EXERCISE SET:
1. Translate this sentence from the article on the Victory Day celebrations into Spanish: "Instead of a military parade on Red Square, jets and helicopters flew over Moscow."
2. In the article on the Victory Day celebrations, how many Soviet citizens lost their lives during WWII?
3. From the article on the Victory Day celebrations, write out the part that opens with the words containing "By Nina Bachkatov" and closes with "flew over Moscow.", substituting "COVID-19" for "coronavirus".

STUDY TEXT:
By Nina Bachkatov and Andrew Wilson
If Vladimir Putin wanted to vindicate those who accuse him of hijacking the celebrations of 9 May for political and personal reasons, he could hardly have done better than announcing two successive postponements. The main motive was of course the coronavirus epidemy, still out of control in early May. Putin decided wisely to cancel an event dragging millions of people through the country’s streets. The event was replaced by a low-key ceremony on the Tomb of the Unknown Soldier, under the walls of the Kremlin, where Putin bowed his head in respect to the 28 million Soviet citizens who lost their lives during WWII. Instead of a military parade on Red Square, jets and helicopters flew over Moscow.
But Vladimir Putin cannot reconciliate himself with the cancellation of the special celebrations of the 75th anniversary of Victory over Nazism he had planned for months. This 75th years were due to be grandiose, projecting the image of his personal power and of Russian greatness, with the president surrounded by the leaders of the world, many of them allies during WWII.
In consequence, he postponed the commemorations, not once, but twice. First, he proposed to mark Victory Day on 3 September (the end of World War Two in the Pacific). Then, on 26 May, as the coronavirus became better controlled, he ordered Defence Minister Sergei Shoigu to organise a massive military parade on 24 June (the day of the first victory parade on Red Square after the 9 May 1945 German surrender)

DATA PROVIDED:

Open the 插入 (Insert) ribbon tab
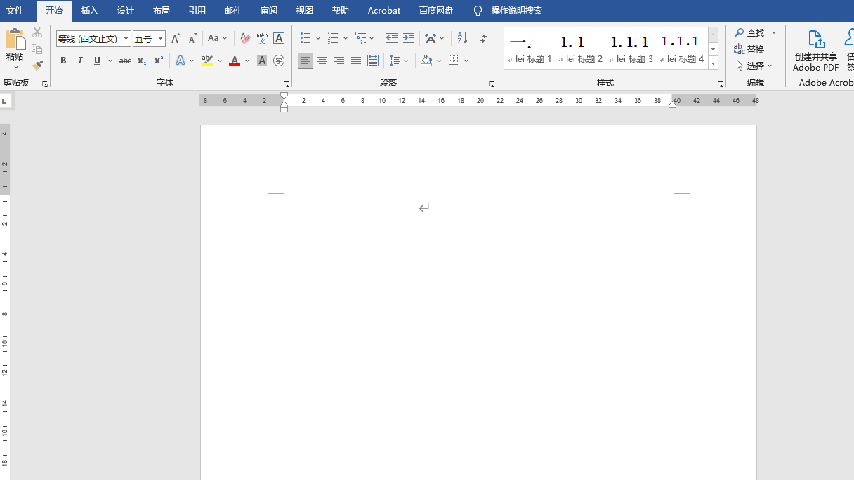This screenshot has height=480, width=854. [89, 10]
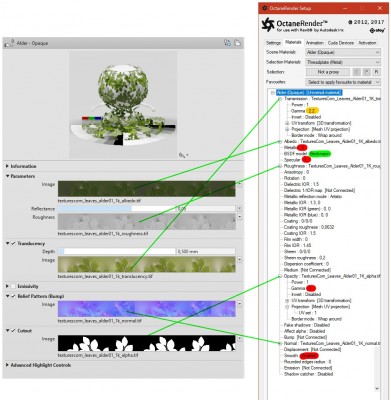This screenshot has height=400, width=391.
Task: Switch to the Animation tab
Action: [314, 43]
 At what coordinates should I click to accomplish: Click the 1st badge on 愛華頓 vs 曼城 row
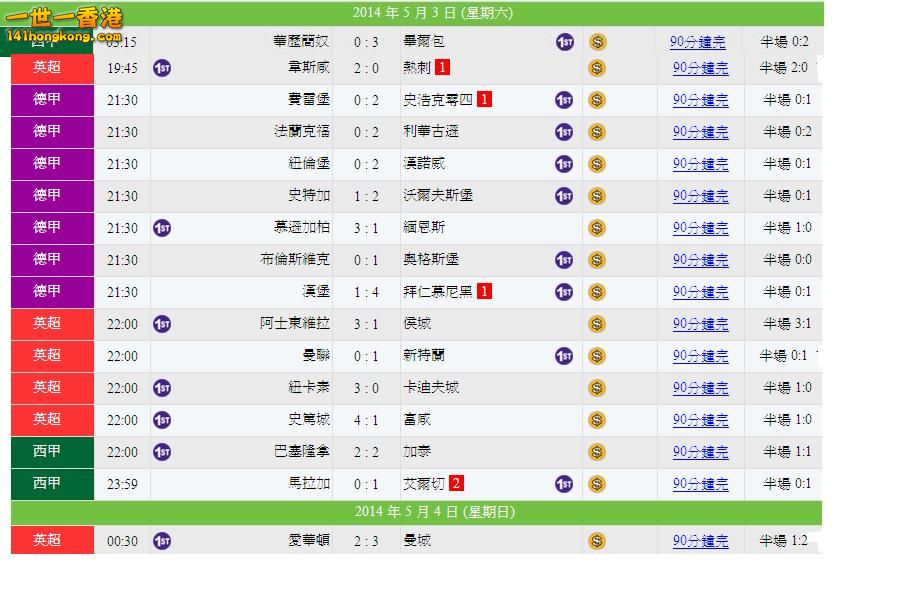162,541
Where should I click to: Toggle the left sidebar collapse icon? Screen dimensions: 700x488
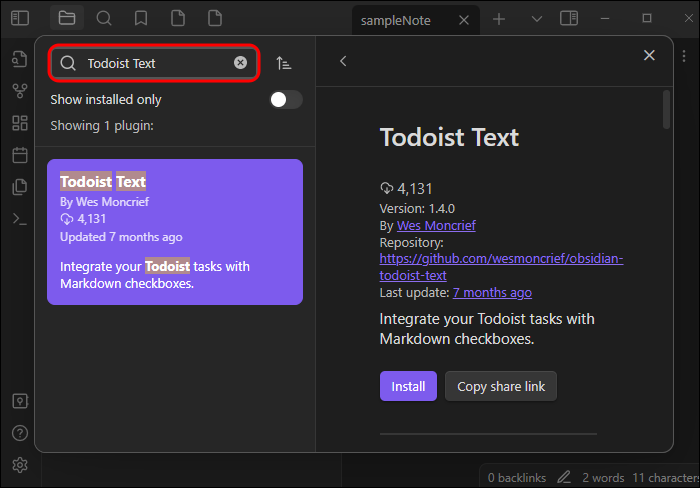tap(20, 18)
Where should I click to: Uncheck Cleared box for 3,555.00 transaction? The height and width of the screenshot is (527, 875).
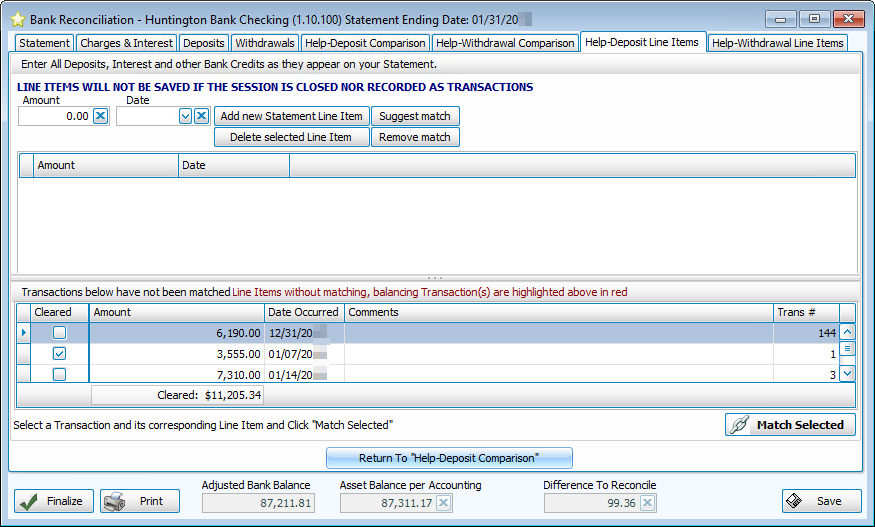[x=59, y=354]
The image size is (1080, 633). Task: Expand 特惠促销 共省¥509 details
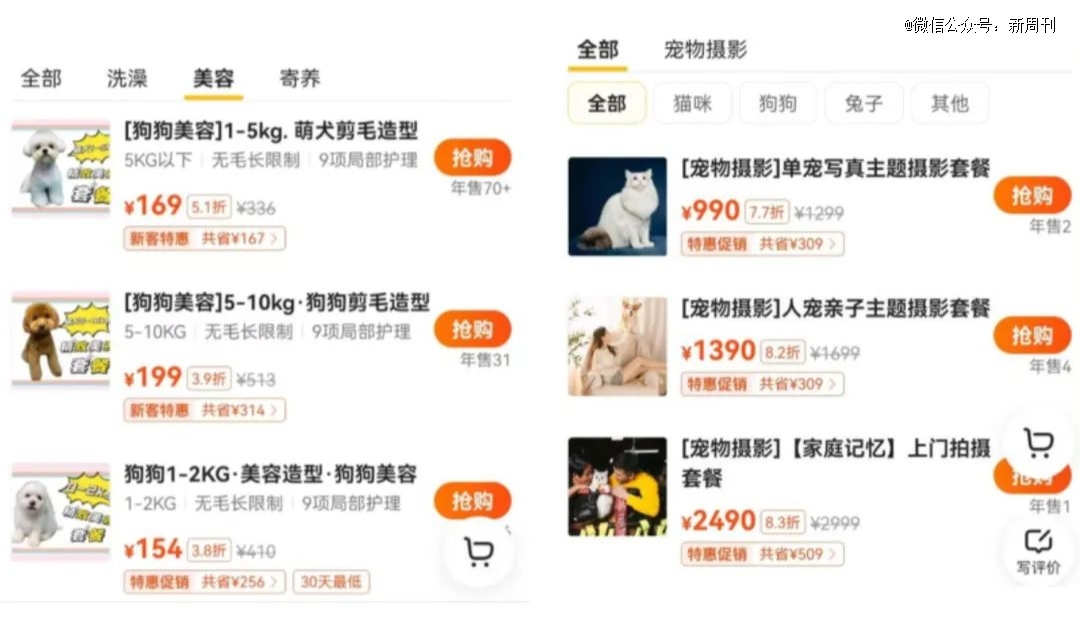click(762, 554)
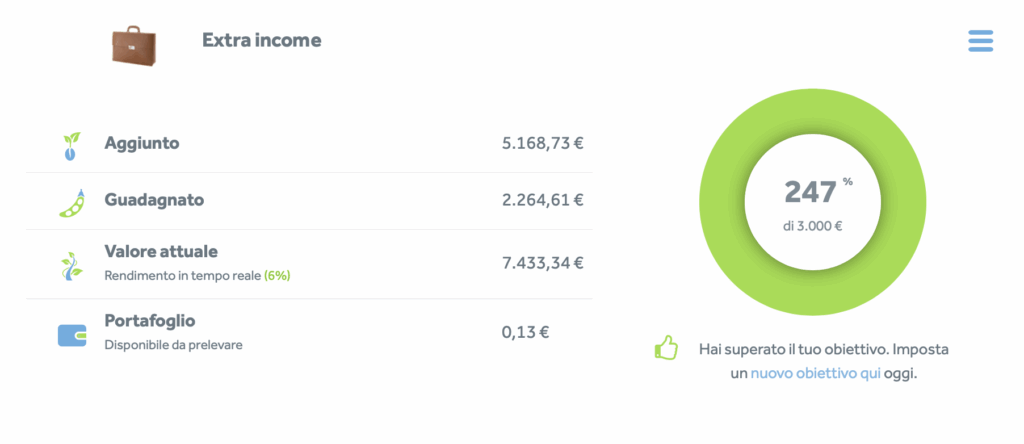
Task: Select the Guadagnato row label
Action: (154, 200)
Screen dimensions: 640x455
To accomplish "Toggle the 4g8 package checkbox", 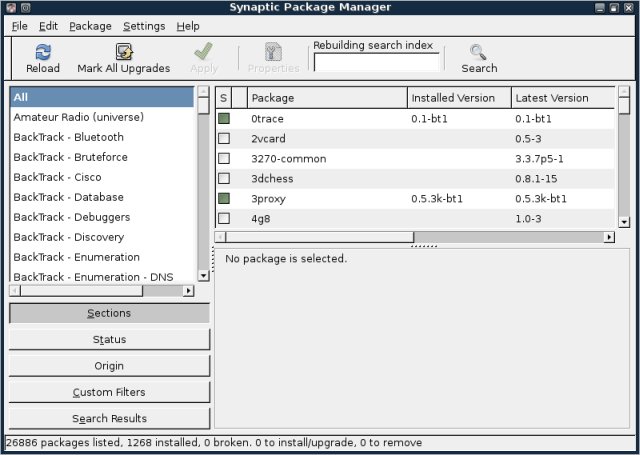I will coord(224,219).
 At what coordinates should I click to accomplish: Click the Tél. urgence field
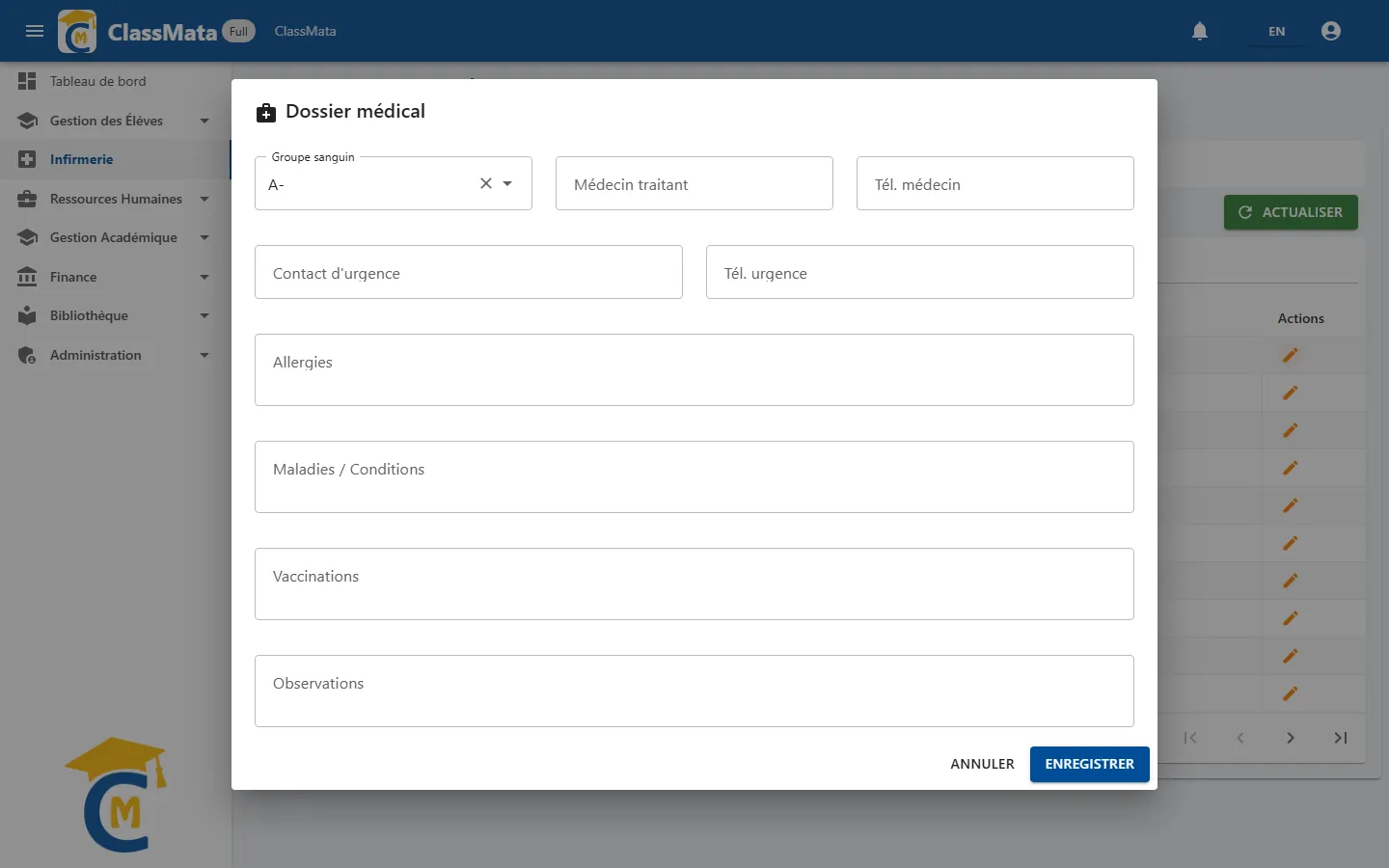920,272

RESULTS BY TASK:
1. En lugar de un desfile militar en la Plaza Roja, aviones y helicópteros sobrevolaron Moscú.

2. 28 million.

3.
By Nina Bachkatov and Andrew Wilson
If Vladimir Putin wanted to vindicate those who accuse him of hijacking the celebrations of 9 May for political and personal reasons, he could hardly have done better than announcing two successive postponements. The main motive was of course the COVID-19 epidemy, still out of control in early May. Putin decided wisely to cancel an event dragging millions of people through the country’s streets. The event was replaced by a low-key ceremony on the Tomb of the Unknown Soldier, under the walls of the Kremlin, where Putin bowed his head in respect to the 28 million Soviet citizens who lost their lives during WWII. Instead of a military parade on Red Square, jets and helicopters flew over Moscow.